Sad as it is that the aging McConaughy Hall is now set to be demolished, I am glad that I have had many opportunities to show my two teenage sons the place where I heard Buckminster Fuller, Norman Mailer and James Brown--among so many others--and where I personally opened the door to the dining hall to the young and upcoming star, Joni Mitchell, in 1969. She had driven up from New York City to the entrance of McConaughy Hall in a shiny black limo, accompanied only by two musicians, not sure exactly where to go, and just at that moment I happened to be walking by there alone. She graciously allowed me inside after her. Standing at the top of the stairs. overlooking her rehearse on the grand piano below in preparation for that Sunday afternoon's show, I can recall that there were no acoustic problems at all, only heaven-sent chords from the fingers of a Canadian angel.

ljirvin on

[blog entry by "luminousmuse"]
Into my muddy life, for a few hours, came an angel..

On a cloudless, unseasonably warm Sunday morning at the end of April I sat cross-legged with the rest of the crowd, in the front row before a low riser. I already knew, and loved, a few of Joni Mitchell's songs, and liked her first album. Still, I didn't know quite what to expect.

She glided onstage in a long dress, hair gleaming gold in the sun streaming "like butterscotch" through the tall windows behind her, smiling bright as that sun.
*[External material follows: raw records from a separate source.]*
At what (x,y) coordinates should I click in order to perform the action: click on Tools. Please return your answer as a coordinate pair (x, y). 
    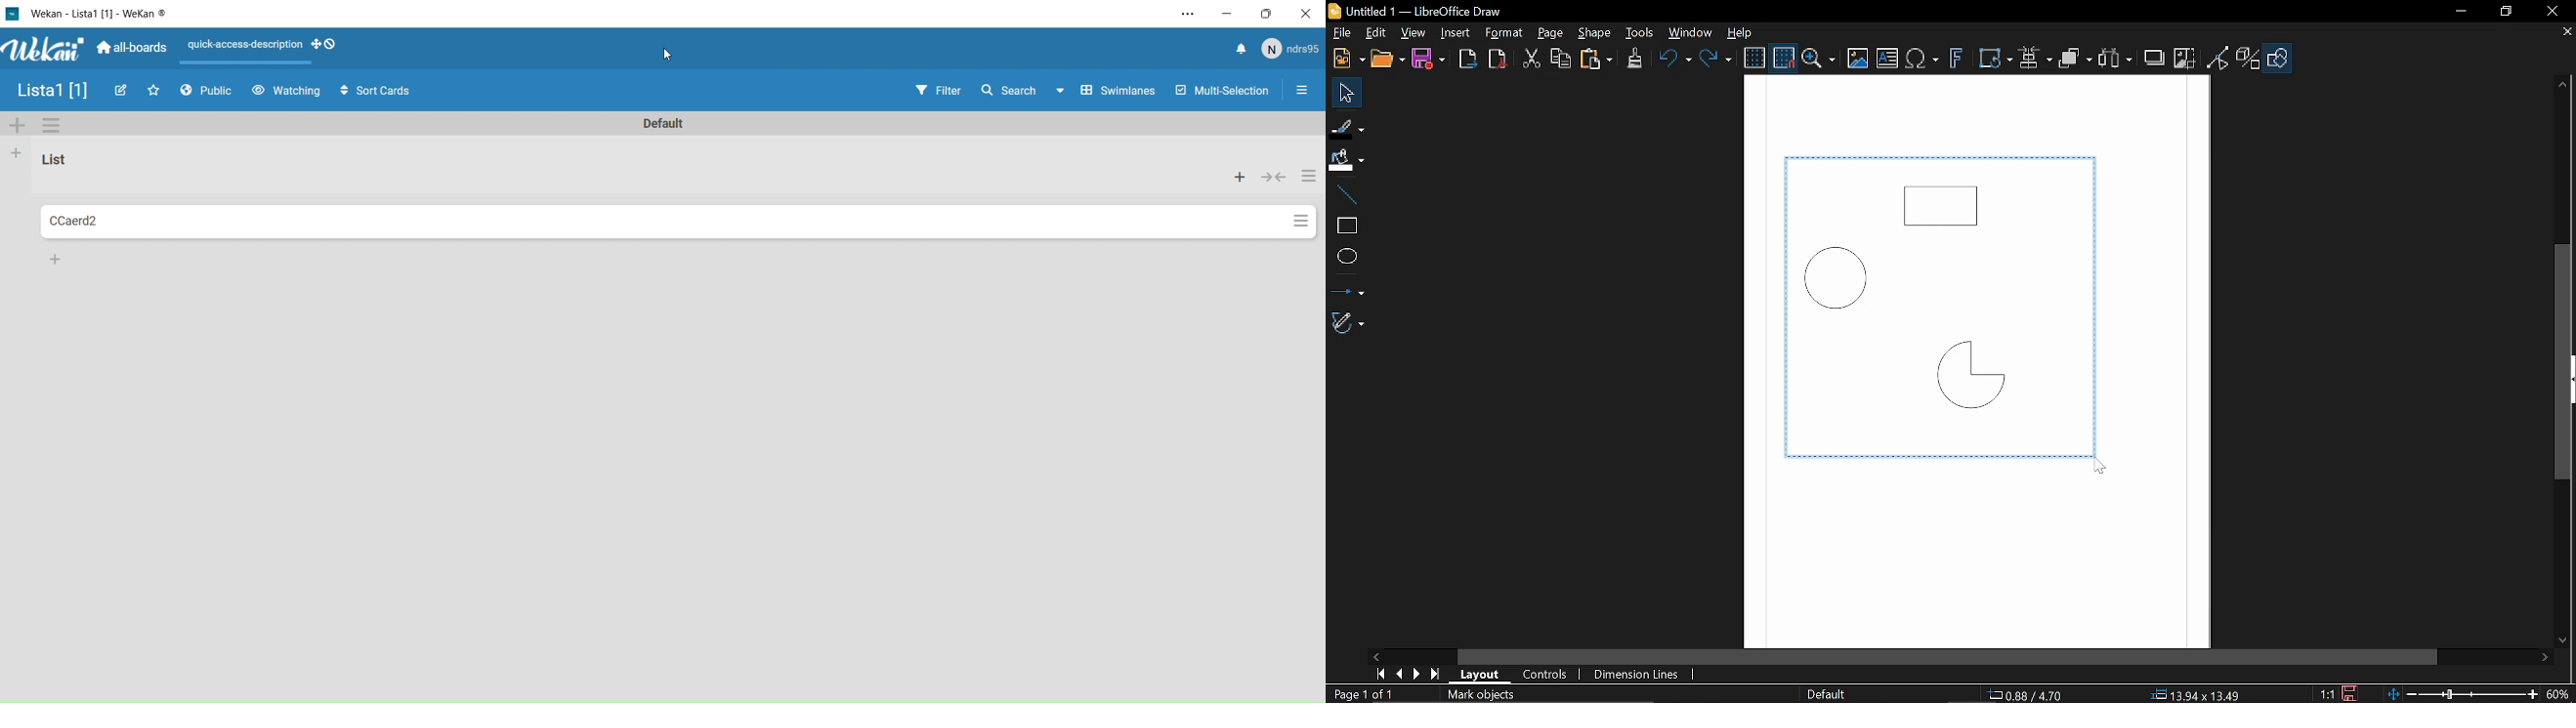
    Looking at the image, I should click on (1640, 33).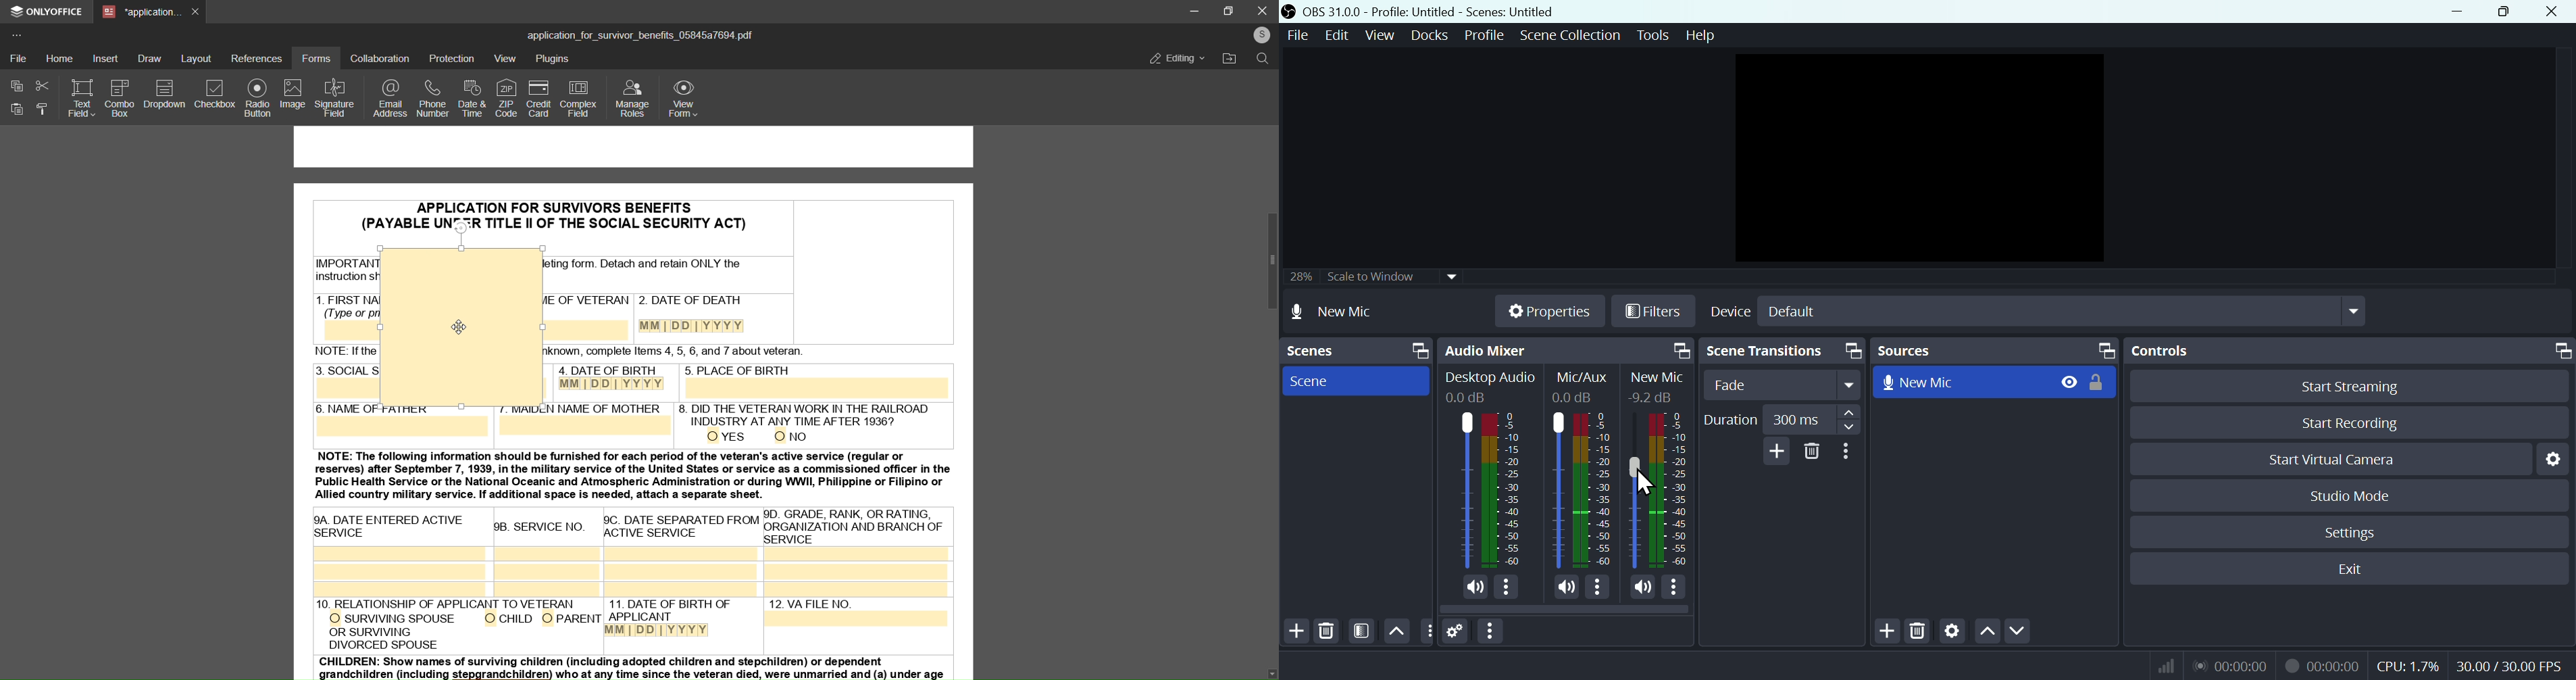  Describe the element at coordinates (1593, 489) in the screenshot. I see `Mic/Aux` at that location.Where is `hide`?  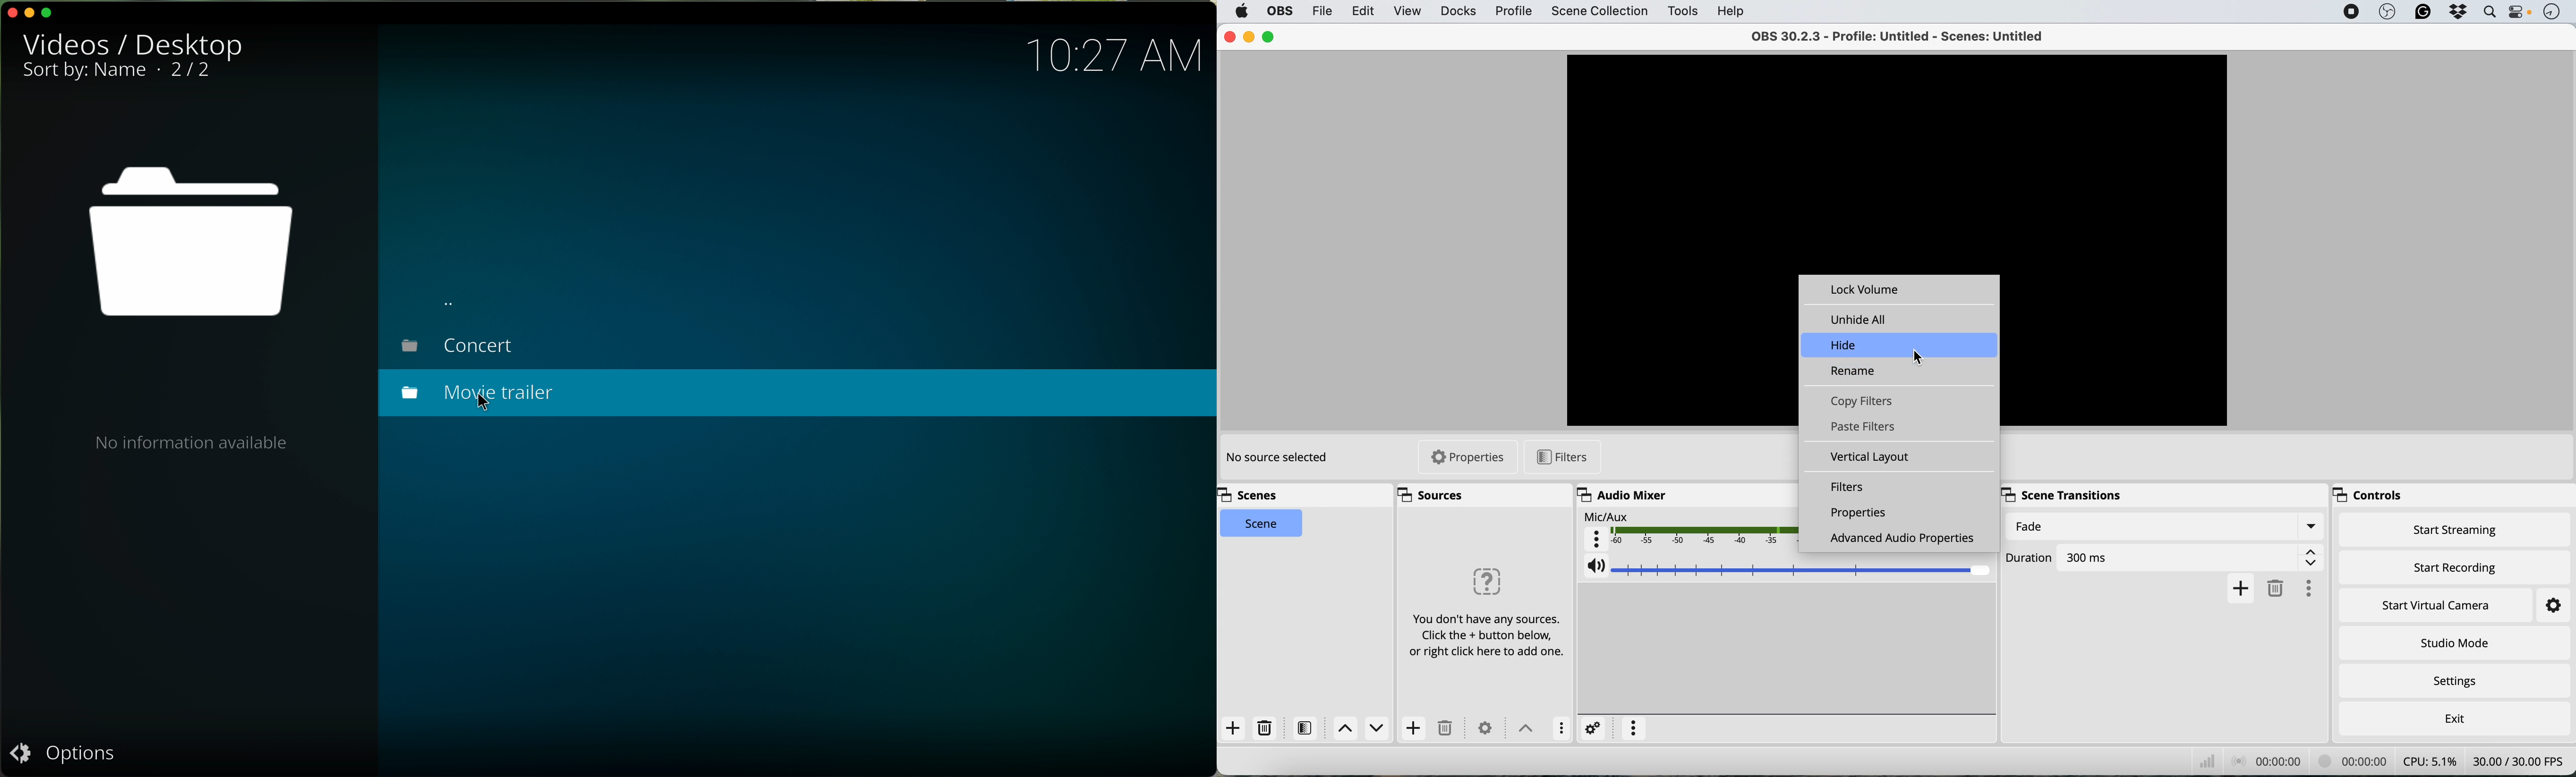 hide is located at coordinates (1845, 345).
I didn't know that the woman before me stood on the cusp of genius, her creative star about to burst from shining to incandescence.

The songs she sang were all about love. Her music was love itself, as with lips and strums on a wealth of strange tunings she poured out the contents of her big heart. And that voice - her range had grown by a couple of octaves, as if a normal range couldn't contain the abundance of her feelings. After a time she put down the guitar and sat at a grand piano. Six strings could no longer contain what was inside and it needed eighty-eighty. The new piano-based songs were revelations.

I was not ten feet from her, so close that I felt something of her come into me.